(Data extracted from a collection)
--
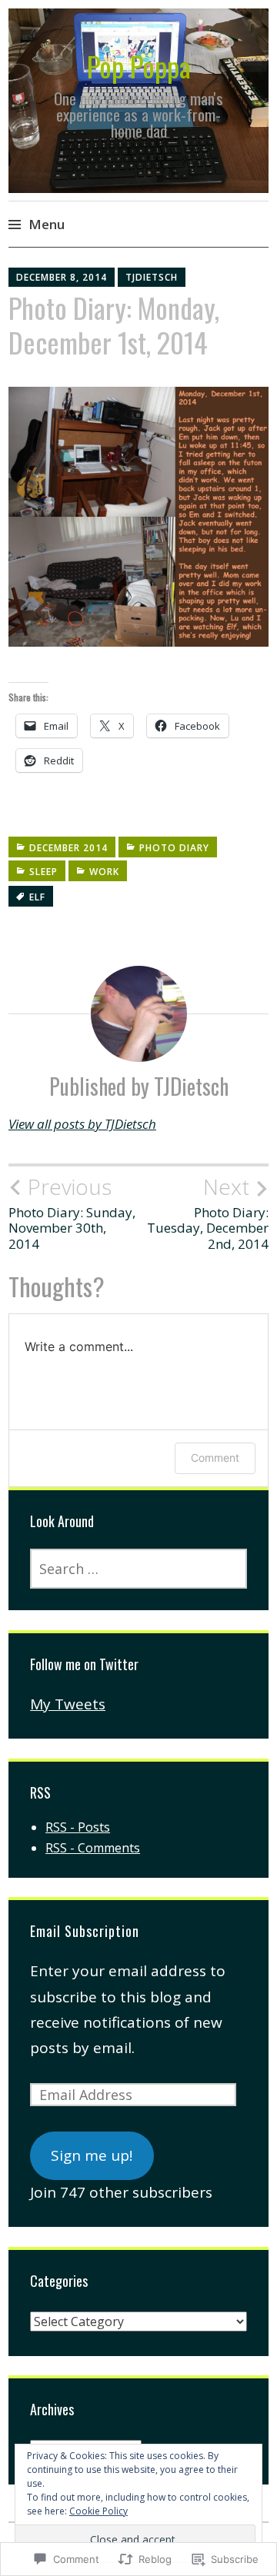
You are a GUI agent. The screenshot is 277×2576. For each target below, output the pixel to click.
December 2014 (68, 847)
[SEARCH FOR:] (138, 1569)
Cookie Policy (98, 2511)
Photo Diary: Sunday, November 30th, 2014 (71, 1213)
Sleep (43, 871)
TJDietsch (151, 277)
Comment (215, 1457)
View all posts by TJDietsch (82, 1124)
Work (104, 871)
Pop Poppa (139, 65)
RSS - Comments (92, 1847)
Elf (37, 897)
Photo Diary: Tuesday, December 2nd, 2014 (208, 1213)
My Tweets (67, 1704)
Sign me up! (91, 2155)
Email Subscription (84, 1931)
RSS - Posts (77, 1827)
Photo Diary (174, 847)
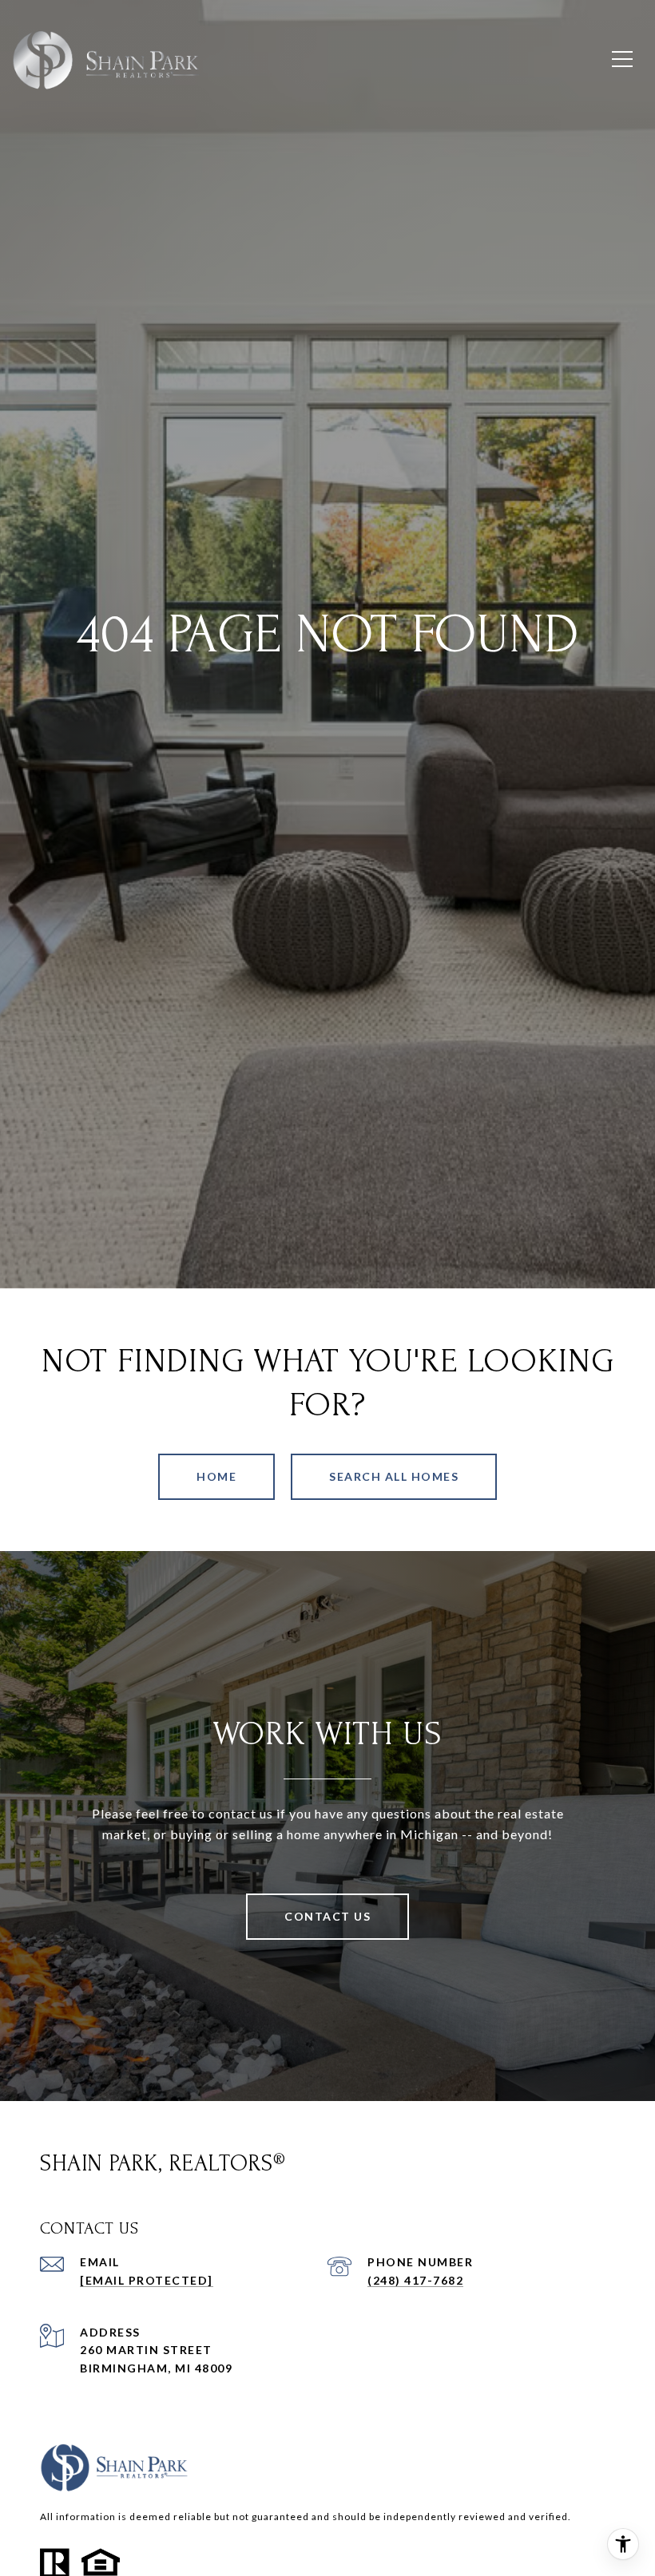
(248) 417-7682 (415, 2280)
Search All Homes (393, 1476)
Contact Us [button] (327, 1916)
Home (216, 1476)
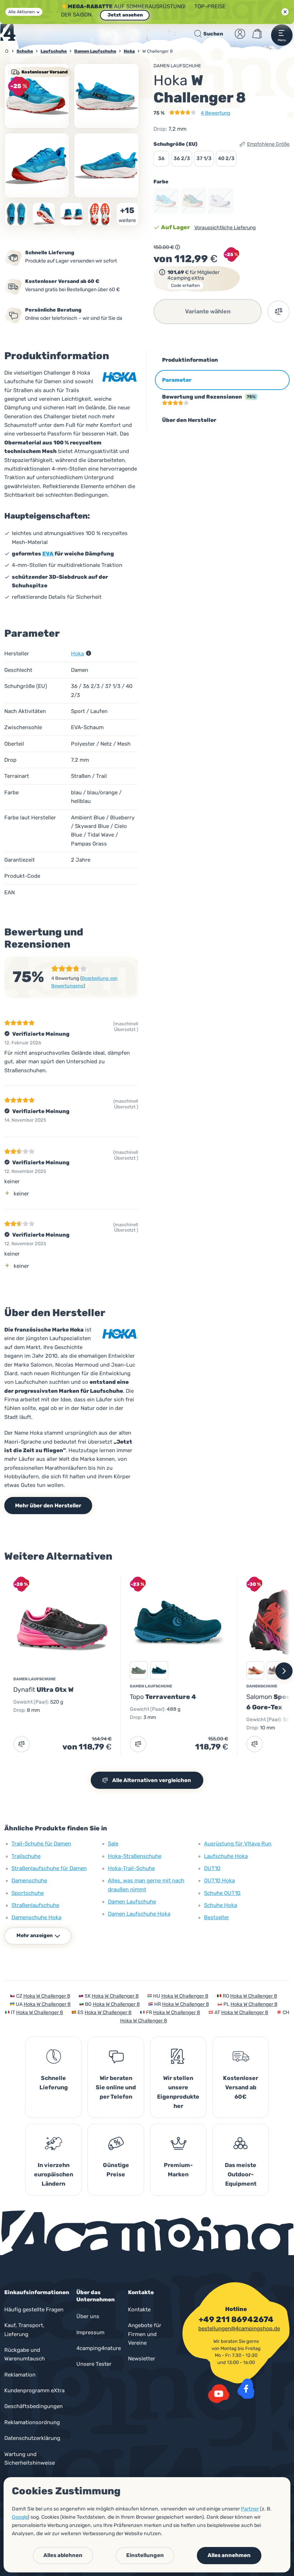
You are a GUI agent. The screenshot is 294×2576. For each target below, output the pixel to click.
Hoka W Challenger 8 (46, 1996)
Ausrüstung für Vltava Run (237, 1843)
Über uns (87, 2316)
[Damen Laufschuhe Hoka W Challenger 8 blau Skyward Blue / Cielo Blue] (37, 96)
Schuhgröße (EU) (175, 144)
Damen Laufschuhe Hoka (139, 1914)
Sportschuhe (27, 1893)
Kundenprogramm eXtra (34, 2390)
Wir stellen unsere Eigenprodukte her (178, 2092)
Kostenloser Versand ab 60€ (240, 2087)
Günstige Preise (116, 2170)
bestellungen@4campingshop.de (239, 2328)
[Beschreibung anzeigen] (177, 247)
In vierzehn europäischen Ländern (53, 2174)
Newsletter (141, 2358)
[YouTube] (218, 2393)
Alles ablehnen (62, 2555)
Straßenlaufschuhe (35, 1905)
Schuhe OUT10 (222, 1893)
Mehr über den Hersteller (48, 1505)
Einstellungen (145, 2555)
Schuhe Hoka (220, 1905)
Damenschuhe (29, 1880)
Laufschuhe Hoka (226, 1856)
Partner (250, 2509)
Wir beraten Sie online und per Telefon (116, 2087)
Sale (113, 1843)
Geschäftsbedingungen (33, 2406)
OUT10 (212, 1868)
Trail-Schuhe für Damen (41, 1843)
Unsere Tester (94, 2364)
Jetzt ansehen (124, 15)
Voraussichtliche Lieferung (225, 228)
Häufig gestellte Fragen (33, 2309)
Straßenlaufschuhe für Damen (49, 1868)
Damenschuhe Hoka (36, 1917)
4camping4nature (98, 2348)
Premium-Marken (178, 2170)
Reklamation (19, 2375)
--
● TASK TO COMPLETE:
Each entry should be output word for word, with no pictures carried over.

● OUTPUT OF THE TASK:
You are a GUI agent. The screenshot is 277×2576. For each target below, output the pixel to click.
December 2014 (68, 847)
[SEARCH FOR:] (138, 1569)
Cookie Policy (98, 2511)
Photo Diary: Sunday, November 30th, 2014 (71, 1213)
Sleep (43, 871)
TJDietsch (151, 277)
Comment (215, 1457)
View all posts by TJDietsch (82, 1124)
Work (104, 871)
Pop Poppa (139, 65)
RSS - Comments (92, 1847)
Elf (37, 897)
Photo Diary: Tuesday, December 2nd, 2014 (208, 1213)
My Tweets (67, 1704)
Sign me up! (91, 2155)
Email Subscription (84, 1931)
RSS - Posts (77, 1827)
Photo Diary (174, 847)
(248) 417-7682 (415, 2280)
Search All Homes (393, 1476)
Contact Us [button] (327, 1916)
Home (216, 1476)
You are a GUI agent. The screenshot is 294×2576. For each target below, output the pixel to click.
Hoka W Challenger 8 (46, 1996)
Ausrüstung für Vltava Run (237, 1843)
Über uns (87, 2316)
[Damen Laufschuhe Hoka W Challenger 8 blau Skyward Blue / Cielo Blue] (37, 96)
Schuhgröße (EU) (175, 144)
Damen Laufschuhe Hoka (139, 1914)
Sportschuhe (27, 1893)
Kundenprogramm eXtra (34, 2390)
Wir stellen unsere Eigenprodukte her (178, 2092)
Kostenloser Versand ab 60€ (240, 2087)
Günstige Preise (116, 2170)
bestellungen@4campingshop.de (239, 2328)
[Beschreibung anzeigen] (177, 247)
In vierzehn europäischen Ländern (53, 2174)
Newsletter (141, 2358)
[YouTube] (218, 2393)
Alles ablehnen (62, 2555)
Straßenlaufschuhe (35, 1905)
Schuhe OUT10 (222, 1893)
Mehr über den Hersteller (48, 1505)
Einstellungen (145, 2555)
Schuhe Hoka (220, 1905)
Damenschuhe (29, 1880)
Laufschuhe Hoka (226, 1856)
Partner (250, 2509)
Wir beraten Sie online und per Telefon (116, 2087)
Sale (113, 1843)
Geschäftsbedingungen (33, 2406)
OUT10 (212, 1868)
Trail-Schuhe für Damen (41, 1843)
Unsere Tester (94, 2364)
Jetzt ansehen (124, 15)
Voraussichtliche Lieferung (225, 228)
Häufig gestellte Fragen (33, 2309)
Straßenlaufschuhe für Damen (49, 1868)
Damenschuhe Hoka (36, 1917)
4camping4nature (98, 2348)
Premium-Marken (178, 2170)
Reklamation (19, 2375)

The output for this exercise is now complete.